7. Zondag 31 juli

7. Zondag 31 juli

Tsjonge wat is het hier warm. Ik was me ‘s morgens met koud water, er is ook geen andere keus, maar na het afdrogen en aankleden loopt het zweet alweer over mijn rug. Als ik nu als tegenprestatie een bruin kleurtje zou krijgen, maar nee. Al 3 dagen hangt er een sluierbewolking in verband met het regenseizoen.
Mijn haar is nu echt een ramp en aangezien ik niet zie hoe ik dat moet wassen in een emmer vraag ik of Doris wil helpen. Ik zit op een krukje op de binnenplaats en zij wast mijn haar. Ze heeft er veel plezier in. Nadat ook de conditioner is uitgespoeld, kamt ze het een lange tijd. Volgens mij kamt ze mijn krullen eruit, maar oké laat maar. Wanneer heb je nu de kans dat je blonde haren in je handen houdt. Salomon die op de binnenplaats aan het koken is, neemt foto’s met mijn camera.

Net na de middag komt onverwachts de dominee langs met zijn lovely wife en their 5 lovely kids. Een heel jong en net gezin. Super verzorgd. Doris is ziek en kan niet naar de kerk. Ze had het over koorts, maar volgens mij is er meer. Maar dat hoor ik vast nog wel of misschien ook niet.
Ik beantwoord beleefd de vragen van de dominee en heb het jongste zoontje op mijn schoot. We kijken elkaar diep in de ogen. Wat zijn ze bruin. Hij legt een bruin knuistje in mijn nek. Kijkt me nog eens goed aan en begint dan toch door te krijgen dat hij bij een heel vreemd persoon op schoot is gezet. Zachtjes kreunt hij en strekt zijn armen uit naar zijn zussen. Voordat hij het echt op een huilen gaat zetten, geef ik hem over aan zijn zussen, gekleed in super mooie jurken.
De dominee gaat voor in gebed. Hij vraagt God of Hij bij Doris wil zijn en haar wil helpen bij het herstel van haar ziekte. Ook bidt hij lang voor mij. Hij bedankt God dat ik naar Ghana ben gekomen om de kinderen te helpen en vraagt Gods zegen voor mijn werk, mijn veiligheid bij het reizen en dat ik mij gelukkig mag voelen. Het ontroert mij. Los van of ik in een god geloof. Een vreemde die met zorg, stil staat bij mijn doen en laten.

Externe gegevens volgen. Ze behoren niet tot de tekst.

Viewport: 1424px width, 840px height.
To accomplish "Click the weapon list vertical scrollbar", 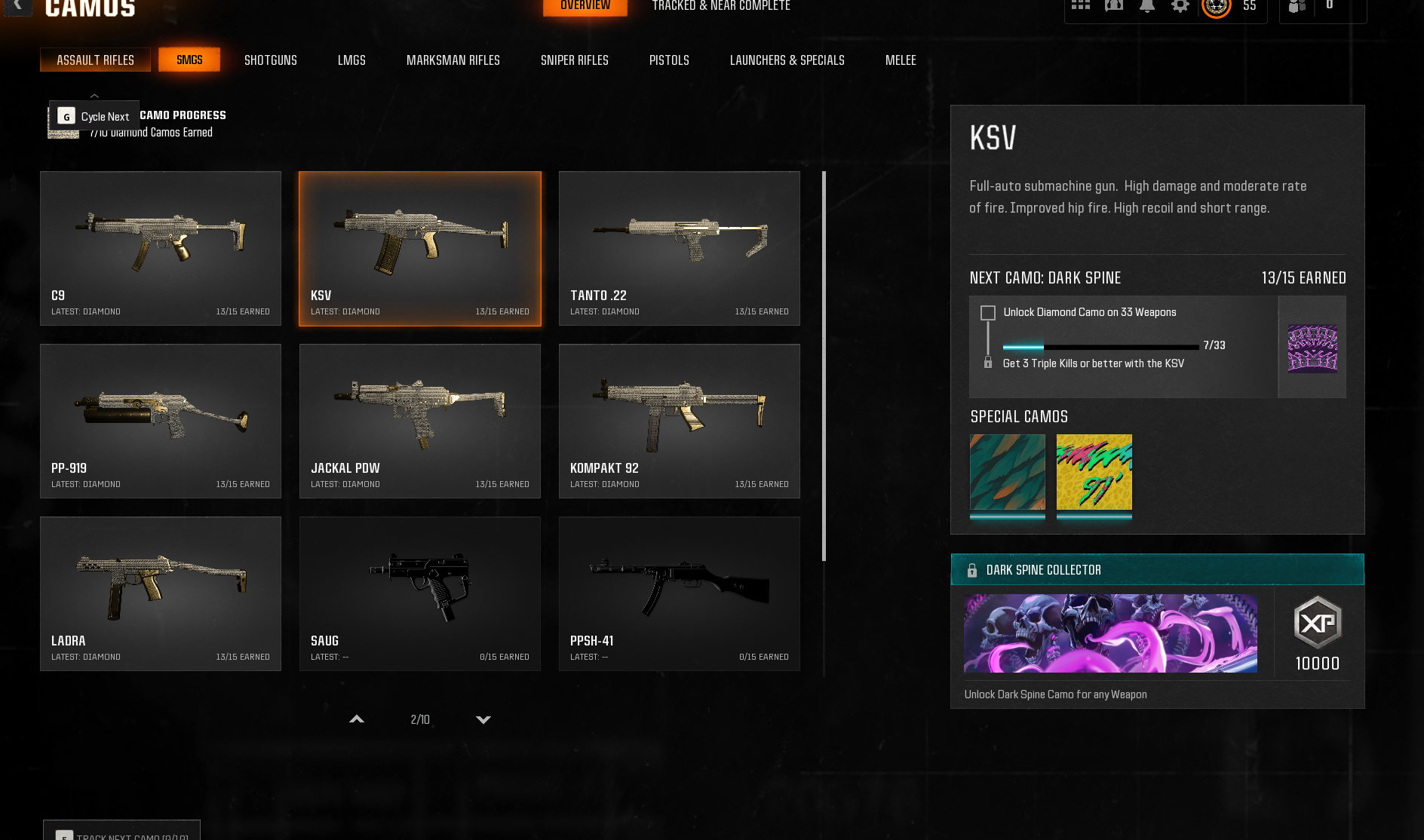I will pyautogui.click(x=824, y=366).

Gisteren had ik voorzichtig contact met de verlegen Samantha van 15 jaar gezocht. We zitten nu met z’n drieën in de kamer. Zusje Eddena is er ook bij en nu is ze wat vrijer. Ik geef haar een potje nagellak. Af en toe vraag ik haar wat, terwijl ik ook zit te schrijven. Ze kijkt televisie. Op een gegeven moment is zij het die contact zoekt. Ze wijst me op gebeurtenissen op de televisie; een kerkdienst en de Ghanese nieuwsuitzending. Helaas versta ik haar slecht. De mensen praten hier dan wel Engels, maar sommigen hebben wel een sterk Ghanees dialect daarbij.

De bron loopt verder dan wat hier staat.